On the other hand, suppose you’re a pipe-smoking MBA student living on a refurbished tugboat with a vintage necktie collection, assorted parrots, and enough credit cards to deal a full hand of no-limit Omaha. Then we’re getting somewhere.

“If you’re educated or wealthy, people will pay more for you,” says Rahul Telang, a faculty member at Carnegie Mellon’s CyLab Security & Privacy Institute. “If there are certain life changes going on like you’re buying a house, or getting married, or getting divorced, or if you’re sick, all of that probably leads to more money being given to target us.”


Matt Hogan, co-founder of the startup Datacoup, which pays people directly for their data (a commendable approach, we’d say, though a little like paying people to donate their kidneys), says companies traffic more than social details. “Financial data is extremely powerful for forecasting,” he says. “Future consumption, propensity to make payments or go, delinquent, all that kind of stuff.”

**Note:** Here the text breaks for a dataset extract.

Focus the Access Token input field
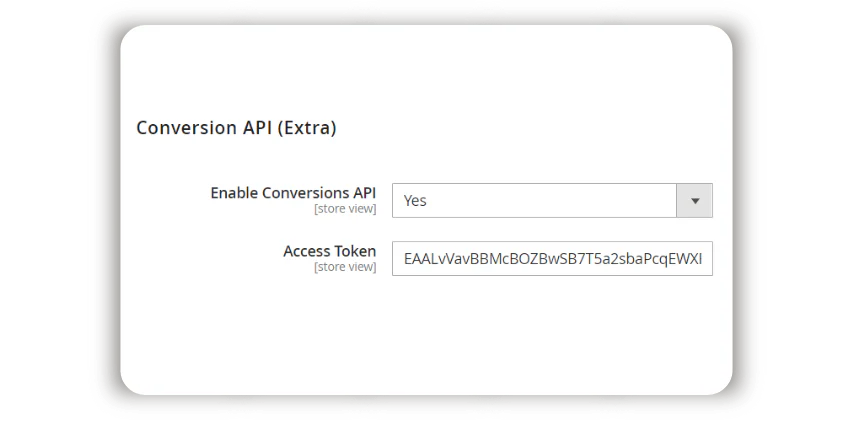Image resolution: width=853 pixels, height=425 pixels. click(551, 258)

Indeed, as data collection gets increasingly personal, the effect on your life may become far more dramatic than toaster ads that chase you around the internet. Pam Dixon, executive director of the World Privacy Forum, says that a profile of your data could be purchased by a healthcare plan and used to determine your premiums. Or, if you were applying to a private college, they might buy your data to find out if you can afford tuition before deciding to admit you.

The real question, then, may not be what is your data worth to others, but what is your privacy worth to you?